This whiskey is a pale straw colour. It is free from colouring and is also non-chillfiltered, which many people think makes for a fuller and more complex whisky. Whisky has naturally occuring oils that give the spirit a cloudy appearance at low temperatures, and while not affecting the taste, it is not a desired effect for many distillers when trying to produce a high-class product. There are two ways of getting round the problem of clouding. The first is to chill-filter, which involves chilling the whisky so that the oils solidify, sink to the bottom and can then be removed. Many say that removing these oils also removes some of the taste and depth from the whisky. The other way of getting round the problem is to bottle the whisky at a strength of >45%. It is the latter method that is used by Ardbeg. Anyway, enough of the diversion.....
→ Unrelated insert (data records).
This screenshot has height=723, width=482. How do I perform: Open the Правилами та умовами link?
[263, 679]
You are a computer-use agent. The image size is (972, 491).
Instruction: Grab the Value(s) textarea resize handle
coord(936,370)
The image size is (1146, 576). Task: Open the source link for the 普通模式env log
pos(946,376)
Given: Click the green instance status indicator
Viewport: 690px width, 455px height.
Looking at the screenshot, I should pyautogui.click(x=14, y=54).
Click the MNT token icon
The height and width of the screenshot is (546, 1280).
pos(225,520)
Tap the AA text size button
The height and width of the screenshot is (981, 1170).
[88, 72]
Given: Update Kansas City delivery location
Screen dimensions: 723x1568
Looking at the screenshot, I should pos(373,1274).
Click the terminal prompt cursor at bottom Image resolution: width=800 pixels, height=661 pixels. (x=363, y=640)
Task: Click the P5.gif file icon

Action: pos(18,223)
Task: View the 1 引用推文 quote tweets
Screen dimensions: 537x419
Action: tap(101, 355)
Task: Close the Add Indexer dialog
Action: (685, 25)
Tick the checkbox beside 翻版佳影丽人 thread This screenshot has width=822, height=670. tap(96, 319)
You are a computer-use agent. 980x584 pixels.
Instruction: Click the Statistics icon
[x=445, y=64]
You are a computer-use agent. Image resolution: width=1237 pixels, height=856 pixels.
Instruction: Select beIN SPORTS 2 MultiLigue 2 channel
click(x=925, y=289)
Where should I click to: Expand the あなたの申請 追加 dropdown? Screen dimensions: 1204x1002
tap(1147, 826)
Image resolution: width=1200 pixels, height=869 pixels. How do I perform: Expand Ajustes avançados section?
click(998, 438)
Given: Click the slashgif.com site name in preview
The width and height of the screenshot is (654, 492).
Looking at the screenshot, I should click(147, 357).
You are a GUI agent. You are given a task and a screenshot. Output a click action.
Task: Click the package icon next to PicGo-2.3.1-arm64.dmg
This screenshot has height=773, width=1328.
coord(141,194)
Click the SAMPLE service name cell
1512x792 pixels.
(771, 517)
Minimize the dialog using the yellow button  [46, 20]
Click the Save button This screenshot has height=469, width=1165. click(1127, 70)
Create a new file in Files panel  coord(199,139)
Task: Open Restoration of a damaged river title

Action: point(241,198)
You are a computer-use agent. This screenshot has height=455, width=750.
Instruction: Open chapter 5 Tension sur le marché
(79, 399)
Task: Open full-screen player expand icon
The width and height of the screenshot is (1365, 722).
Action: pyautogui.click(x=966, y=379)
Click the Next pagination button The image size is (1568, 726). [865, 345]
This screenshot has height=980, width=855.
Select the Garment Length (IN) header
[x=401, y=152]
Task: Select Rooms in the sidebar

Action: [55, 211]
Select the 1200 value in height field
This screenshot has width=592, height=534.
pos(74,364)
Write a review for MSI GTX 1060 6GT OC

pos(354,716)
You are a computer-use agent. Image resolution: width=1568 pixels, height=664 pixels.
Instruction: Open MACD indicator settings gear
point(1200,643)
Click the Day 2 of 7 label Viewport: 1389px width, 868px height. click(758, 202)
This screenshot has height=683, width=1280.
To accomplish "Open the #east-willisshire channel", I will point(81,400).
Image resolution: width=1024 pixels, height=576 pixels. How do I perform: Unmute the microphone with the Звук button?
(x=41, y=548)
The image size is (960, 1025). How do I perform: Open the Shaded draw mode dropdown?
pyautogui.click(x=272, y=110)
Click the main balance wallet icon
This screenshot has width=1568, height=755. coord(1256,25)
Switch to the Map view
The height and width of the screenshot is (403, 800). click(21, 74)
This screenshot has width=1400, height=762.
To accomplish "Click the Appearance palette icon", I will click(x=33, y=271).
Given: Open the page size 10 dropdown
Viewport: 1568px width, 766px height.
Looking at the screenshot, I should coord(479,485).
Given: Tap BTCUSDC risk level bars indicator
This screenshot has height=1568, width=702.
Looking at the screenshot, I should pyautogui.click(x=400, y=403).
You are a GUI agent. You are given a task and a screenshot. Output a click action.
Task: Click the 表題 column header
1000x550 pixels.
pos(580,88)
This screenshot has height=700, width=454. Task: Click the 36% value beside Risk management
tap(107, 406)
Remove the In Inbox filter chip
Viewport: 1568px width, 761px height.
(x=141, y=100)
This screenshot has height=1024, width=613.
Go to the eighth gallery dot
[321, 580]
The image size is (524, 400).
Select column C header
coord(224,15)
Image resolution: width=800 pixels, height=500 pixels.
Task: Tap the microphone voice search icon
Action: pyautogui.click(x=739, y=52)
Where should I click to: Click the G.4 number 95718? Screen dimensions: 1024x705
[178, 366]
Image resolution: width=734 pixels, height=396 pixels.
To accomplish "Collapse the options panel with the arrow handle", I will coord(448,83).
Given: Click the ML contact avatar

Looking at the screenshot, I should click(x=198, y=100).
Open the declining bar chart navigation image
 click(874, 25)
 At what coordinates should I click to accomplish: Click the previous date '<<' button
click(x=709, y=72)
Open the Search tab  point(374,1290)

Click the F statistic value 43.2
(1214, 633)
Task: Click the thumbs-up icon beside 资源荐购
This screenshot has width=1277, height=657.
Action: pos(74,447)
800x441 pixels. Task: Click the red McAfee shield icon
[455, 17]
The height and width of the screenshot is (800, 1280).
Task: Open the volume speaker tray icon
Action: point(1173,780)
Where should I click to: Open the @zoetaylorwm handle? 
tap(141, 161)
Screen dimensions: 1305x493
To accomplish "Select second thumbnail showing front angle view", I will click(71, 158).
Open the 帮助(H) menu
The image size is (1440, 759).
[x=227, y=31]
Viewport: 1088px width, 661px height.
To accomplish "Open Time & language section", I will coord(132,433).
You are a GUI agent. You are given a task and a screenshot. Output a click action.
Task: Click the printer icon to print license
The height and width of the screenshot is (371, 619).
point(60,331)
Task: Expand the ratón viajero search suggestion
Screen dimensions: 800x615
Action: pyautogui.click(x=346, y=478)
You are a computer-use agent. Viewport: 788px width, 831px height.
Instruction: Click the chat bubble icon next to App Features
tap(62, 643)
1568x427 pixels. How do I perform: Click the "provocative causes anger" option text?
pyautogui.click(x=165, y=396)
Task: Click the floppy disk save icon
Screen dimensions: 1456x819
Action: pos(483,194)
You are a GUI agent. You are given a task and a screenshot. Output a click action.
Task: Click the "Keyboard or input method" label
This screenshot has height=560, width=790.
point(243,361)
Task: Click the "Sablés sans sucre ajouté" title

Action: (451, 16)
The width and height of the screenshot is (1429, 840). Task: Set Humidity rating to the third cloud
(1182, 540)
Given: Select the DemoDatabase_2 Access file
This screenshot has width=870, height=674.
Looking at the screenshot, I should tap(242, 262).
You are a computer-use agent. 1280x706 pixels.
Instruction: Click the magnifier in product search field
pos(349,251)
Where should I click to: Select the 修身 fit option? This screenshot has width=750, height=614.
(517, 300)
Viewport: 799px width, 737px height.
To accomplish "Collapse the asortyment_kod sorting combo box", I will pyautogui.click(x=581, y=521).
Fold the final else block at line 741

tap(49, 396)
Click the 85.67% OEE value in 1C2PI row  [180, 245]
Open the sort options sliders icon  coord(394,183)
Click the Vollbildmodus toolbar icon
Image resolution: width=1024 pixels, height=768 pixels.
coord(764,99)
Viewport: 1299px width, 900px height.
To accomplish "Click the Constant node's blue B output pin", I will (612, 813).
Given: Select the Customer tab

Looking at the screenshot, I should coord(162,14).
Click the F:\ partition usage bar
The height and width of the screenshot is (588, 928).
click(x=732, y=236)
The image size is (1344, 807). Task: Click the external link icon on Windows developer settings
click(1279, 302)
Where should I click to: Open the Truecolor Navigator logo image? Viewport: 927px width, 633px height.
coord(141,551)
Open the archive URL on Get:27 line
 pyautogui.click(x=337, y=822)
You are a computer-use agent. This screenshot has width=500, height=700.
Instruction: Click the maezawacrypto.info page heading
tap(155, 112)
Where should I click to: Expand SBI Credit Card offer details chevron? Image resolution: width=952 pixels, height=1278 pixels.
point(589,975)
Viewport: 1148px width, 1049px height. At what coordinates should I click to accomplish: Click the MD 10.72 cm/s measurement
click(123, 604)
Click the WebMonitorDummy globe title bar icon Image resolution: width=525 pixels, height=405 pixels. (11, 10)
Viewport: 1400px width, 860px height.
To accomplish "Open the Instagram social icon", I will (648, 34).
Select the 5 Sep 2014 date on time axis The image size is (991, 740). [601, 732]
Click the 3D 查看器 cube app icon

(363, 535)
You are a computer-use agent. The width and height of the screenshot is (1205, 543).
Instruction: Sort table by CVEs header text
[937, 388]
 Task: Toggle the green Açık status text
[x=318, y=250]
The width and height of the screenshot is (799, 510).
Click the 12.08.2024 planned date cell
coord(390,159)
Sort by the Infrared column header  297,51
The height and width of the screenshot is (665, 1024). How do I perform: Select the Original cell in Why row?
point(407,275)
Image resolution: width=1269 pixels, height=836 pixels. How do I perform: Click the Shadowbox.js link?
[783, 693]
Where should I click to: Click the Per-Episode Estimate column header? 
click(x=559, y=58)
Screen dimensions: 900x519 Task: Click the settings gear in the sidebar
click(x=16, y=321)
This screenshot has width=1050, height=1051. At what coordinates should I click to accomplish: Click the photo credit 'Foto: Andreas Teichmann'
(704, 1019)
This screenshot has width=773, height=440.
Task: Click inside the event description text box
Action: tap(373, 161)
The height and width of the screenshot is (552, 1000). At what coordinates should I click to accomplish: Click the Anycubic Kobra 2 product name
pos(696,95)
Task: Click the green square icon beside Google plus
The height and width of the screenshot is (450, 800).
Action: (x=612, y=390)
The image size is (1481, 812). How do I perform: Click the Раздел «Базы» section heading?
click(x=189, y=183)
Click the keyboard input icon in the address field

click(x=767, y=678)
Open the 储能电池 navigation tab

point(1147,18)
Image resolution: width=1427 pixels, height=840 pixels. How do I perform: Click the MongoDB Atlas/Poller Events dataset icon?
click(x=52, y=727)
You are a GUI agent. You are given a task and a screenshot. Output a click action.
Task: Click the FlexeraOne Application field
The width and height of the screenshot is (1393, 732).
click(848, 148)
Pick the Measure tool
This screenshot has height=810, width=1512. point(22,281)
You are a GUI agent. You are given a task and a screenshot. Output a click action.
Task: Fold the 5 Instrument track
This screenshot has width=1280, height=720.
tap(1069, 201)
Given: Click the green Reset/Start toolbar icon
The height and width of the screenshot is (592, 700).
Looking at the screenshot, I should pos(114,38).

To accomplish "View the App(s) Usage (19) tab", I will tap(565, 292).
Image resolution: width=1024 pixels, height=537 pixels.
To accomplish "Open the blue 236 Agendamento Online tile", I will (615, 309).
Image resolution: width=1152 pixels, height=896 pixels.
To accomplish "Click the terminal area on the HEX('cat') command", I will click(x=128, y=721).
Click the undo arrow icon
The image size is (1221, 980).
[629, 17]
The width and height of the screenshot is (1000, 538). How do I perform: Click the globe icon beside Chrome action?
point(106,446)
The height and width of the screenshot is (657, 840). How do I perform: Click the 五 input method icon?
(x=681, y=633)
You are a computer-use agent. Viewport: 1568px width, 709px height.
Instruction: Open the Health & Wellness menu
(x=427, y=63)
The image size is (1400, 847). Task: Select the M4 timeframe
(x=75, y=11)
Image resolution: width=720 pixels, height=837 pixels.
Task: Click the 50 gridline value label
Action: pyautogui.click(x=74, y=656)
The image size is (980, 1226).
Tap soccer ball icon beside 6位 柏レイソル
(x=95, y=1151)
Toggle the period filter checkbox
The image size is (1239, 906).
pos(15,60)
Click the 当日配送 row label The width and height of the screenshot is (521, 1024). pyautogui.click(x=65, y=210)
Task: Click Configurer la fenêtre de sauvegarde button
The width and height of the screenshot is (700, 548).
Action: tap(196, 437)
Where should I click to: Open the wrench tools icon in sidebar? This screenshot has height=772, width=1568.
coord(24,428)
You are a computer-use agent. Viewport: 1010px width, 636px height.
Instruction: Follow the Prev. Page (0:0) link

This whisky has a smokey, but sweet nose. On first pouring the fruitiness is more apparent, but after resting for five minutes, the fruit starts to be replaced by smoke. There is also a slightly medicinal smell, and a touch of salt.
On tasting, Ardbeg is pretty intense, with lots of smoke and warmth, although it still seems fresh, clean and light. The finish is long and smokey with a slight spiciness.
Overall a great whisky, certainly one that has a character of it's own. It's intensity means for me that it's not an every-day whisky, but definitely one to have as a treat when in the mood for something a bit more powerful.